Print the lines exactly as they appear, from the line containing "Select the HS Troponine-T (nieuw) row" through the end of the lines, and leave the pictures out.

_RECORDS FOR THE EXERCISE_
___

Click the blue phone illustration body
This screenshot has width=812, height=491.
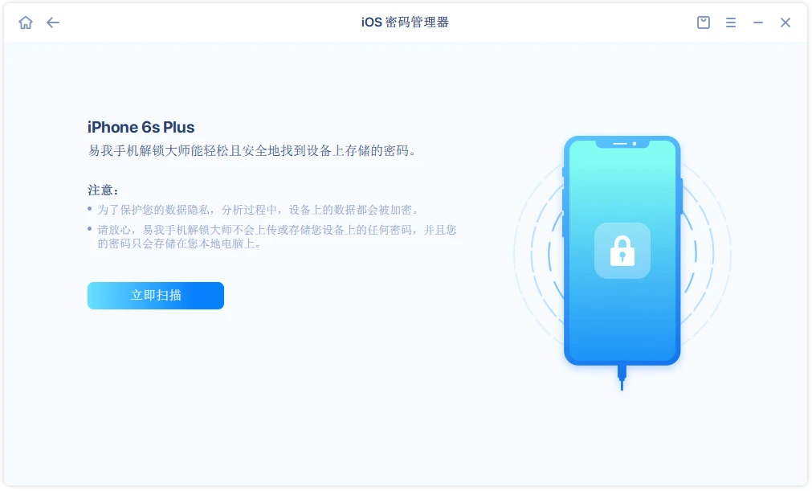[622, 251]

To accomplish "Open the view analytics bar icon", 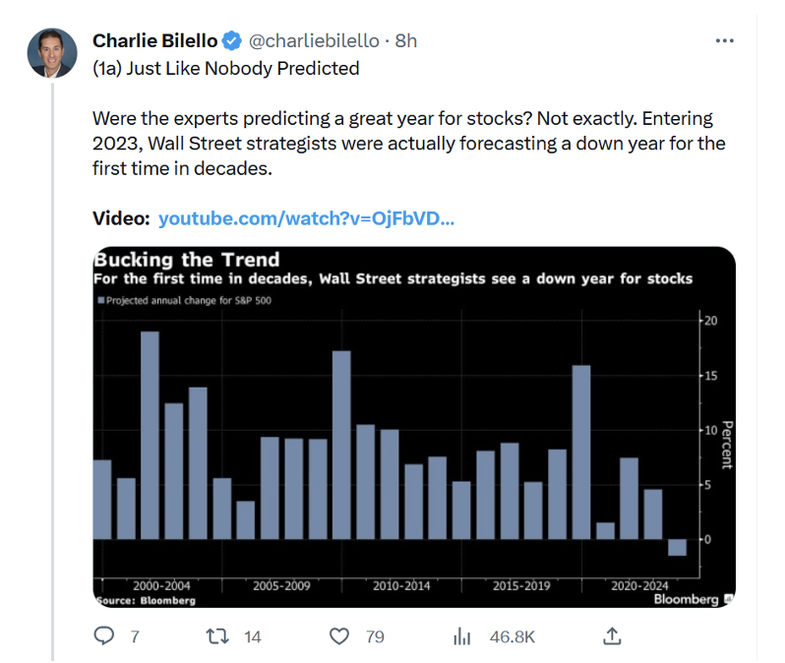I will [x=462, y=636].
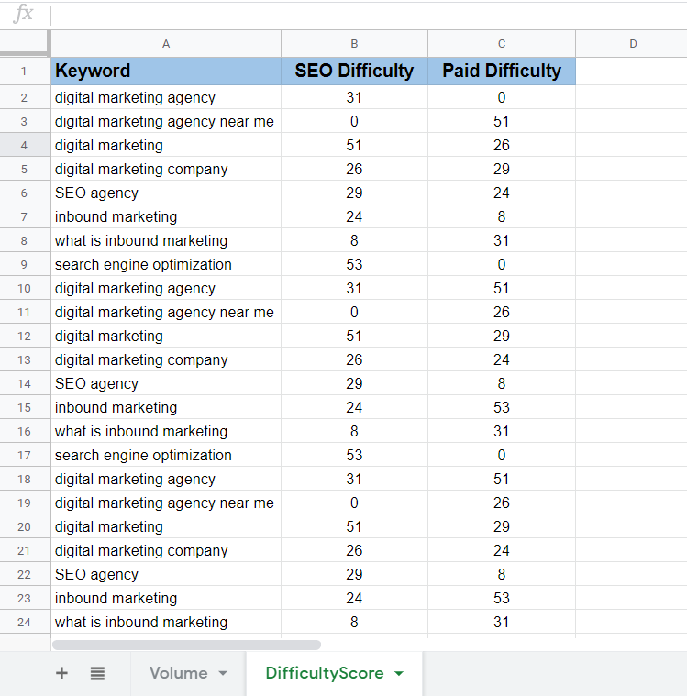Select the DifficultyScore sheet tab
687x696 pixels.
[324, 673]
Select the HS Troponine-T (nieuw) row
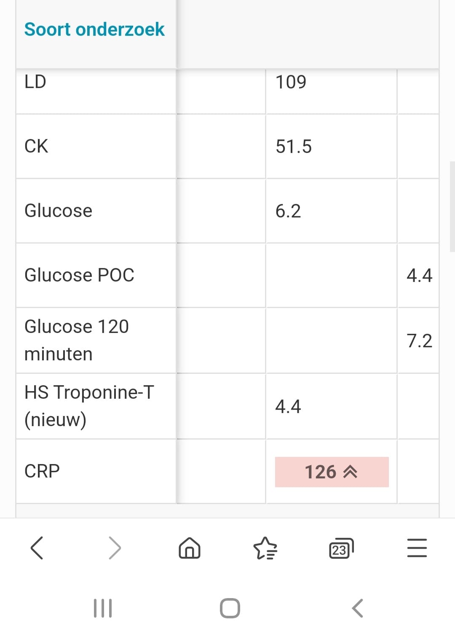Viewport: 455px width, 639px height. [x=228, y=406]
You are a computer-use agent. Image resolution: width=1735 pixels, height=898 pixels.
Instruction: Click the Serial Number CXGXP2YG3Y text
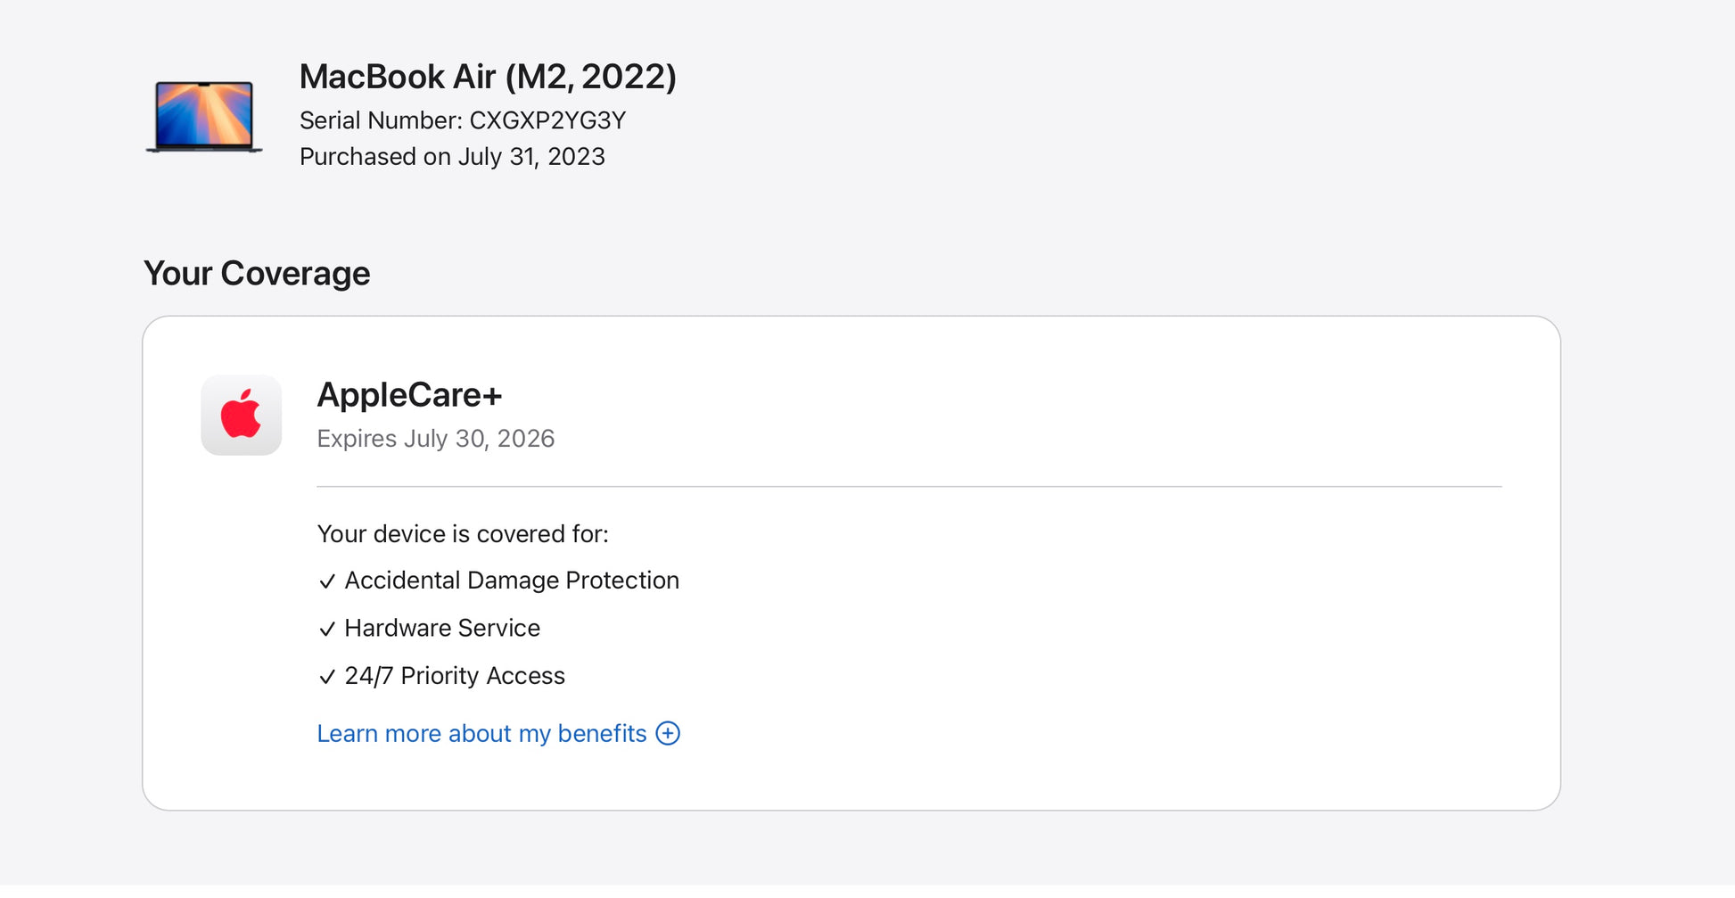pos(463,120)
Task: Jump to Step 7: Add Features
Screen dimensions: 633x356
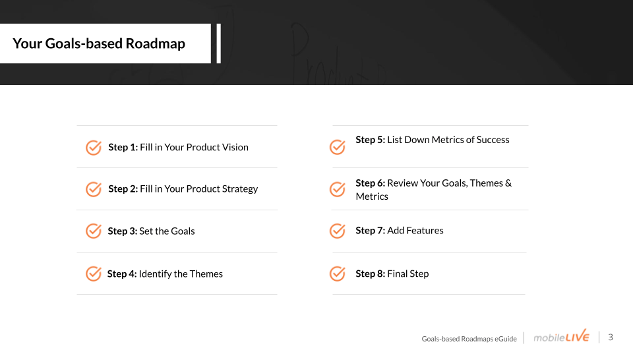Action: (400, 231)
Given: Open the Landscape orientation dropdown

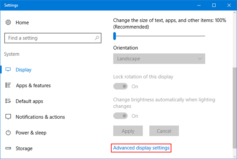Looking at the screenshot, I should pyautogui.click(x=159, y=58).

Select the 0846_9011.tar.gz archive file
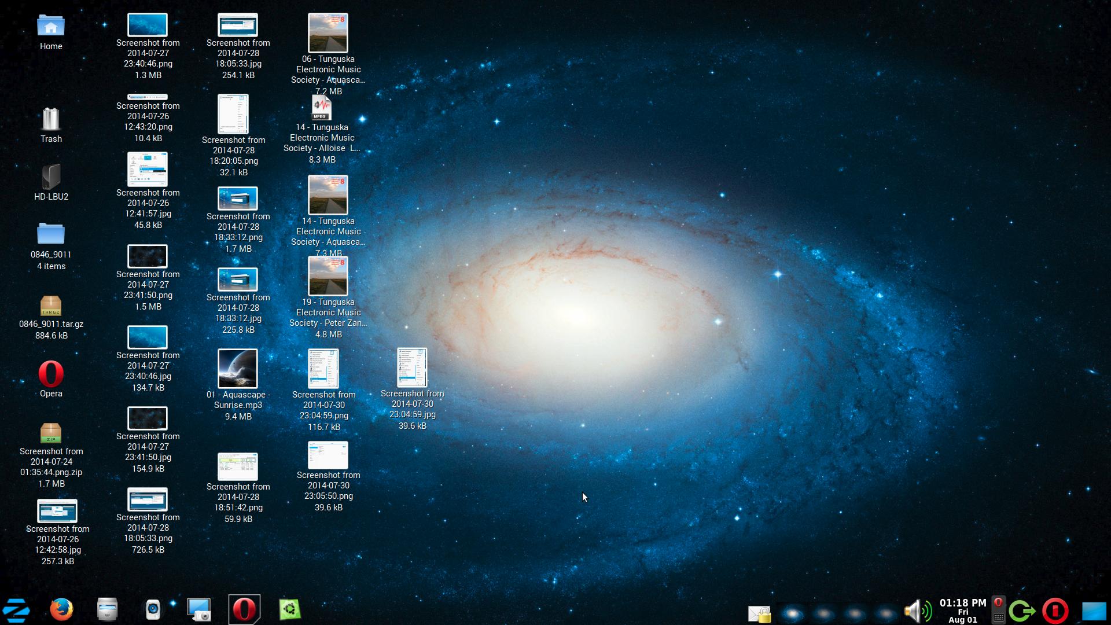[51, 306]
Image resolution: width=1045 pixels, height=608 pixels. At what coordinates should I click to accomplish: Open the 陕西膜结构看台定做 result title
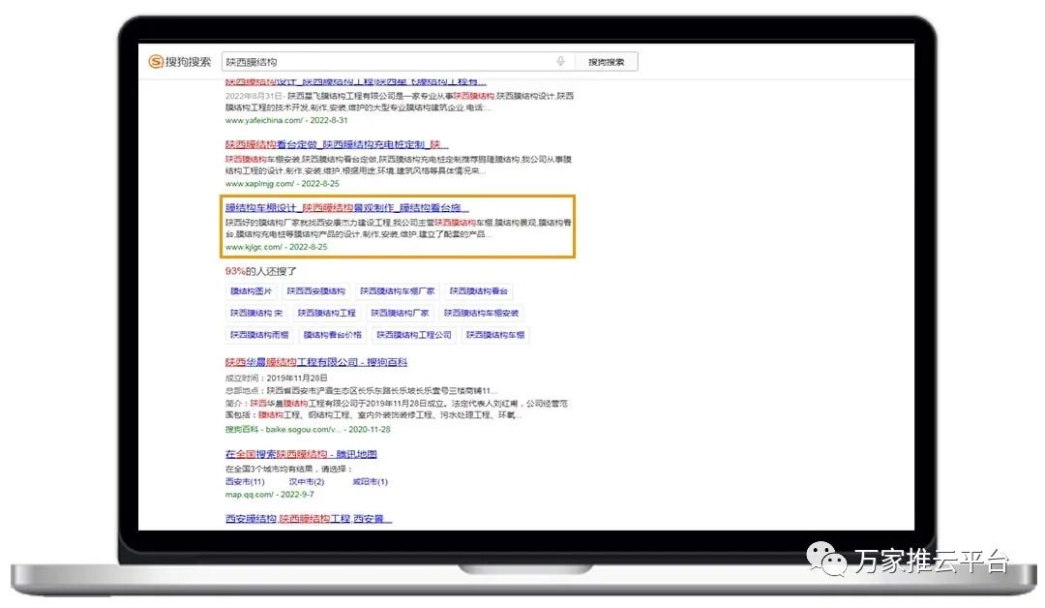click(336, 144)
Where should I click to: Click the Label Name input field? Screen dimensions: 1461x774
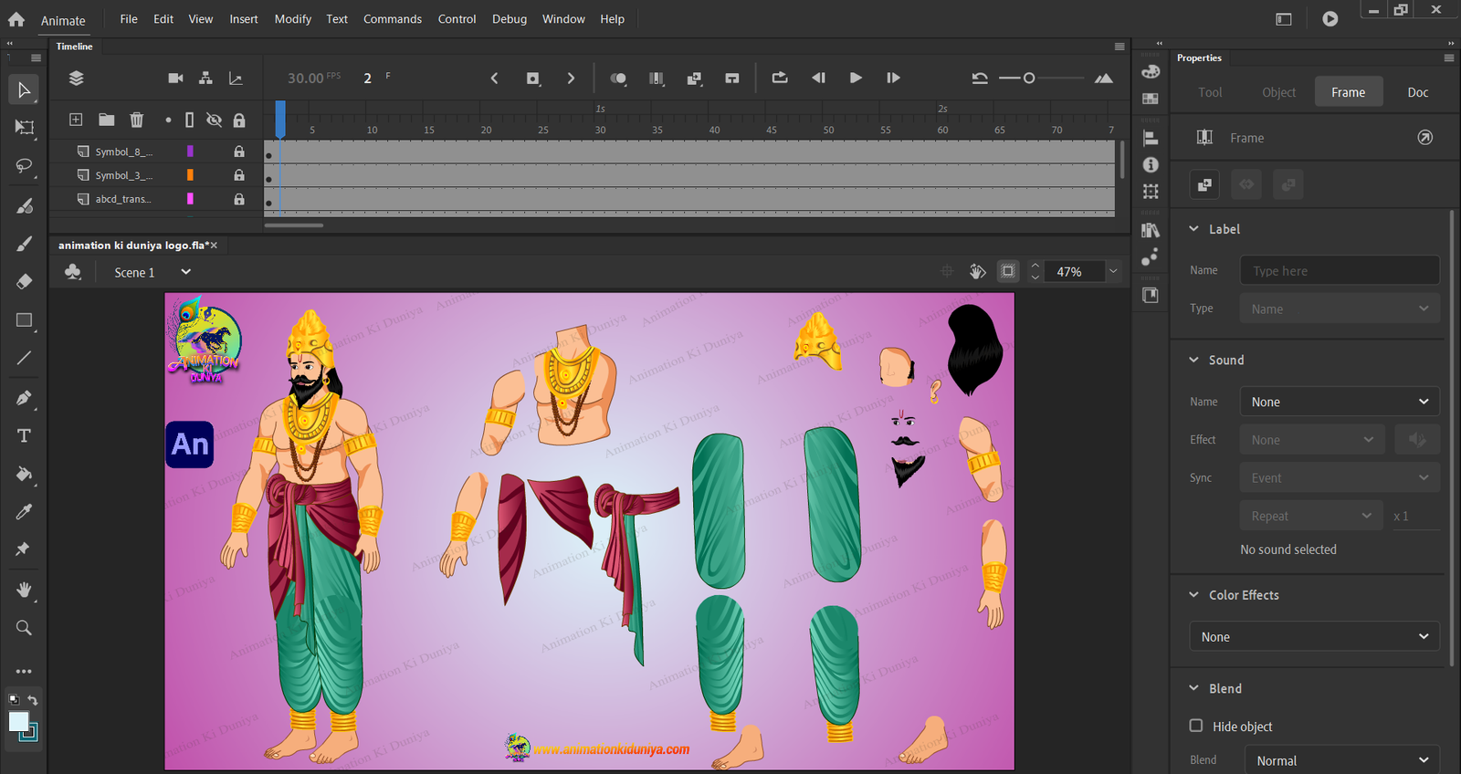click(x=1339, y=270)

___

_SOLUTION_
Select the HS Troponine-T (nieuw) row
Viewport: 455px width, 639px height. [x=228, y=406]
You are a computer-use agent. Image resolution: width=1735 pixels, height=898 pixels.
Instruction: Click the Serial Number CXGXP2YG3Y text
pos(463,120)
Task: Jump to Step 7: Add Features
Screen dimensions: 633x356
Action: (400, 231)
Given: Open the Landscape orientation dropdown

Looking at the screenshot, I should pyautogui.click(x=159, y=58).

Select the 0846_9011.tar.gz archive file
[51, 306]
Image resolution: width=1045 pixels, height=608 pixels. At what coordinates should I click to accomplish: Open the 陕西膜结构看台定做 result title
click(336, 144)
Where should I click to: Click the Label Name input field? Screen dimensions: 1461x774
click(x=1339, y=270)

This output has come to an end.